WindowsPhoneThere are two things you can do when you are at the bottom of the pile. One is to work harder and smarter so that you can fight your way to the top. The other is to talk smack hoping that the people above you will believe you are competent and you can BS your way up a few notches. There are complications with both of these but the latter has more dangers. Unfortunately it is this latter course that the folks over at Microsoft’s Windows Phone division are taking.

Andy Lees, President of Microsoft’s Windows Phone Division sat down for a quick talk with the people over at the Seattle Times and some of the things he said were interesting, but also a little laughable. He calls Apple’s one million unit selling iPhone 4S a missed opportunity and Android Chaotic. These are some bold words for a company that only captured less than 2% of the market in 2011 so far.

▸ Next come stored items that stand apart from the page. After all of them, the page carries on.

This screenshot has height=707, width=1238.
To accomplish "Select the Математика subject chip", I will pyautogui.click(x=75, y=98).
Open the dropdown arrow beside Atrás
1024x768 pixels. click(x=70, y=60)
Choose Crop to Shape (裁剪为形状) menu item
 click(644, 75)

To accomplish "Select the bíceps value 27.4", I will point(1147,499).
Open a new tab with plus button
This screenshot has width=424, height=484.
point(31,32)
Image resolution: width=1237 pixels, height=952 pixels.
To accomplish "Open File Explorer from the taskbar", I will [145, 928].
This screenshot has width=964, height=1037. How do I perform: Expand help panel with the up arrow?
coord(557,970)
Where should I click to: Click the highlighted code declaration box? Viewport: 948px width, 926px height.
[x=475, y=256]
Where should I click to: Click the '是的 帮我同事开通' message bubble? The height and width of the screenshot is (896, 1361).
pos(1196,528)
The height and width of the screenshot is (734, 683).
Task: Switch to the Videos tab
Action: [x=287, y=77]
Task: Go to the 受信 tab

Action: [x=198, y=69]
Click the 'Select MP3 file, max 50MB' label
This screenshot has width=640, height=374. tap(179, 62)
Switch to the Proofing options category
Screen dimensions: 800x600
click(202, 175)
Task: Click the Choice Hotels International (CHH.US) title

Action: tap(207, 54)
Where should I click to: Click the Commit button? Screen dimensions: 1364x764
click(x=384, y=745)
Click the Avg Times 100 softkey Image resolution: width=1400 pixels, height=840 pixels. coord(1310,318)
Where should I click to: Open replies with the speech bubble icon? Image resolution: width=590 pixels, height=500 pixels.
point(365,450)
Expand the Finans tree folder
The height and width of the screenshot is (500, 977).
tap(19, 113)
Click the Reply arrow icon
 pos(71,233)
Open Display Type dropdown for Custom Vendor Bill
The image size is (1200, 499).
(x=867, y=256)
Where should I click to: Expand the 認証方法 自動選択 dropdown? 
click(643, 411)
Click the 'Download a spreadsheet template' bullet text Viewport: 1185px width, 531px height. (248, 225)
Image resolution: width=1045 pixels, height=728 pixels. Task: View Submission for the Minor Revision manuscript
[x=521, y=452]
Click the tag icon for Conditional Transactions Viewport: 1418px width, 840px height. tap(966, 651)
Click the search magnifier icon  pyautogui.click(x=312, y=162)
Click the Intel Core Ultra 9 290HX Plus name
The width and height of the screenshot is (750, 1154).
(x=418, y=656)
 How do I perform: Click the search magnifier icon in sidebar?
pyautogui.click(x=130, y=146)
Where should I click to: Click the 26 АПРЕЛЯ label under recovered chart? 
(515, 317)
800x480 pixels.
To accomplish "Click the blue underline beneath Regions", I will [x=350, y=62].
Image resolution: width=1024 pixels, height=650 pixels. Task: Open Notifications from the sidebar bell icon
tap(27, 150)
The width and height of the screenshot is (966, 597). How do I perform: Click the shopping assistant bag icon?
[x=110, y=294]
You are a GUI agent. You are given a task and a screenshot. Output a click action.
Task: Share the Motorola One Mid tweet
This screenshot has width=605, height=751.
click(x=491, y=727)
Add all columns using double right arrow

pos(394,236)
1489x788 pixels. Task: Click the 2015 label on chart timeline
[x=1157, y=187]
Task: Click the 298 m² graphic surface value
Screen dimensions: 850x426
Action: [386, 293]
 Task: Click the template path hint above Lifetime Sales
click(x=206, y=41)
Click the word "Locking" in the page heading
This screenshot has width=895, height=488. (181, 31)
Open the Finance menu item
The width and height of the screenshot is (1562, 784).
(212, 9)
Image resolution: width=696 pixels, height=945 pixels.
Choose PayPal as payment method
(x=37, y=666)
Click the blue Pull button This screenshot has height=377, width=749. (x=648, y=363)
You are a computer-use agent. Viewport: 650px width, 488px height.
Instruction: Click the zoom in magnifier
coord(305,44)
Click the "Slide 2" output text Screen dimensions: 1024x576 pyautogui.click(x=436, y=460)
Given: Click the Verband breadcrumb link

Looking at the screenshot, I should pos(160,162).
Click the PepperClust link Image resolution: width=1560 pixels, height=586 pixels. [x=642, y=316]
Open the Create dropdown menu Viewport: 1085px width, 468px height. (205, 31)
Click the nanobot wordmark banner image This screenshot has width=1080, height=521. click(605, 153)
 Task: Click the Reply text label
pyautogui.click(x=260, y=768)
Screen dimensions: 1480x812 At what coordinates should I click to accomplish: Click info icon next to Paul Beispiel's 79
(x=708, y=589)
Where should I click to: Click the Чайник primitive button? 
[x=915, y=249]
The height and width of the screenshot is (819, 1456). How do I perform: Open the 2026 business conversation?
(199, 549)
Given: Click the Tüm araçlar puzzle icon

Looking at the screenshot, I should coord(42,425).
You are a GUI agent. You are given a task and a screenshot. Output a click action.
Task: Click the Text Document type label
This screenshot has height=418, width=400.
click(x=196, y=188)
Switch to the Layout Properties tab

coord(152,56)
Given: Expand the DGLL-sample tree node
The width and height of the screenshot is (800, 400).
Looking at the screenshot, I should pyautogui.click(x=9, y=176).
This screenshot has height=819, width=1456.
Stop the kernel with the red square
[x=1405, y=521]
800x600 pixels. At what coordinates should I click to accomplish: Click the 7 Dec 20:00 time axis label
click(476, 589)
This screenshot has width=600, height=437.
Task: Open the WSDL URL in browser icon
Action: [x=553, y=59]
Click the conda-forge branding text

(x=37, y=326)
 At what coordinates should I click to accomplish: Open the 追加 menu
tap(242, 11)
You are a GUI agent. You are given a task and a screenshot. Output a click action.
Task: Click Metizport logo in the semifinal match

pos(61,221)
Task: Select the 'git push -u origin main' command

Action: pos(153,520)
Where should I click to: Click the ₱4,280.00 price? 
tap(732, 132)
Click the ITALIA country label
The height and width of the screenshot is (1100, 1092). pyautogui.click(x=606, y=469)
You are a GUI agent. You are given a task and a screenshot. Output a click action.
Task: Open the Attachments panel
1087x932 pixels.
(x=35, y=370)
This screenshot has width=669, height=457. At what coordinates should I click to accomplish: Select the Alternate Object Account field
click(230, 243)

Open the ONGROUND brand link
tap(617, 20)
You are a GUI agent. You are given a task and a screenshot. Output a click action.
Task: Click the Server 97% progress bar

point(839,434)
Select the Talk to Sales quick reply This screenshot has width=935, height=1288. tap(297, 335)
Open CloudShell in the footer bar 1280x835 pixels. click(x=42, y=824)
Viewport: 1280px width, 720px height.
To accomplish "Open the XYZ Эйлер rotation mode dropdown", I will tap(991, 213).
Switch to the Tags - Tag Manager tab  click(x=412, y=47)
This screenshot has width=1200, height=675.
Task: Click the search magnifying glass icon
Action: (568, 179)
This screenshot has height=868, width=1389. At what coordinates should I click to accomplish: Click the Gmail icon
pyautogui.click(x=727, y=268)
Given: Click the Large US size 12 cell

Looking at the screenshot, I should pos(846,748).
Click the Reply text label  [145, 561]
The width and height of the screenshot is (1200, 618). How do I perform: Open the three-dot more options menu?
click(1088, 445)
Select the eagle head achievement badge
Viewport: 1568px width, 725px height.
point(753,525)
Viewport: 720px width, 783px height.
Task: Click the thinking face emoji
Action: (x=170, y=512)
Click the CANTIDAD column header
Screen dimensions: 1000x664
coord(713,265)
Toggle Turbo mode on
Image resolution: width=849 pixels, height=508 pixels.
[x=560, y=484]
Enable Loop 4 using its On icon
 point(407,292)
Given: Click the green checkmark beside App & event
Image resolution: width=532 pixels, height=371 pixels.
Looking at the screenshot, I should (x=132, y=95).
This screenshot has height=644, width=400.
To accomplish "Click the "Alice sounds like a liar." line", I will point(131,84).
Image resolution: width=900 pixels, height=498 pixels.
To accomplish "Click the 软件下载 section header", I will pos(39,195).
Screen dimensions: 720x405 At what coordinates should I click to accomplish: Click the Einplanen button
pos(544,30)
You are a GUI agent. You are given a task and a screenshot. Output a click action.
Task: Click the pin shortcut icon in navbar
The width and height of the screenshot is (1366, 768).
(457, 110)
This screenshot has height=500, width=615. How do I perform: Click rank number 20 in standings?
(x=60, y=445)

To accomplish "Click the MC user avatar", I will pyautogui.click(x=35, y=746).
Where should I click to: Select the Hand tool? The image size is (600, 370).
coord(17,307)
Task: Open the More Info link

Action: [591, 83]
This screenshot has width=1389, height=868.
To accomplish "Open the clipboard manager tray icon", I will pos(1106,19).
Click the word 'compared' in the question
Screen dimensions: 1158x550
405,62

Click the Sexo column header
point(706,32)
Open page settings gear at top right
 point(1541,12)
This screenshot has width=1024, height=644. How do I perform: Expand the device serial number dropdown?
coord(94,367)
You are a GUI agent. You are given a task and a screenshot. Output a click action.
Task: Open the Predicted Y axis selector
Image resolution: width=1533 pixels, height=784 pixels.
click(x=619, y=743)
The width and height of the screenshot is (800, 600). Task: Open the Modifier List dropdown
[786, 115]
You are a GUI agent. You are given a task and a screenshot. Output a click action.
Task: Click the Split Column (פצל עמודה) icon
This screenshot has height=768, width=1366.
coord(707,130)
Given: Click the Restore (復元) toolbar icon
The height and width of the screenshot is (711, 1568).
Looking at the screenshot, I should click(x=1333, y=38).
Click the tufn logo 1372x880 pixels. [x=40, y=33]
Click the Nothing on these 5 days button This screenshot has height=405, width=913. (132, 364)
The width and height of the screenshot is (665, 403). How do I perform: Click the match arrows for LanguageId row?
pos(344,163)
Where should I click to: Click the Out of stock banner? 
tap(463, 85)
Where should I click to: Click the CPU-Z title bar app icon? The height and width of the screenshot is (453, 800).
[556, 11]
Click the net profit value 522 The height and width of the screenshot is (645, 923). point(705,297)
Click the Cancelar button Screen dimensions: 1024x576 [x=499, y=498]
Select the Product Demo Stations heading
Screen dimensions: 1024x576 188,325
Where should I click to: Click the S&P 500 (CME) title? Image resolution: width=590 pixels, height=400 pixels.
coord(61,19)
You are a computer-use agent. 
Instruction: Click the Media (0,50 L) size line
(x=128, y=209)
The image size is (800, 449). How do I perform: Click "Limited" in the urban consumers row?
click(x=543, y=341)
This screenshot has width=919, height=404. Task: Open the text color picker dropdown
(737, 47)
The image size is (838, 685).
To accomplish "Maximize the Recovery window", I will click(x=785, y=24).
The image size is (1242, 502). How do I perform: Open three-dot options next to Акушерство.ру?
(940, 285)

It is true that Apple might have missed an chance at putting out a better product, both hardware and software wise, but the market is speaking and it is saying that they do not care. Over one million iPhone 4S’ have been sold so far. That does not sound like consumer disappointment no matter how much you dislike Apple. As for Android’s chaotic development, well one of the things that people like about Android is that they can get the version they like. I personally like the SenseUI version of Android that HTC uses and prefer it over the stock version and the same can be said for many Android owners.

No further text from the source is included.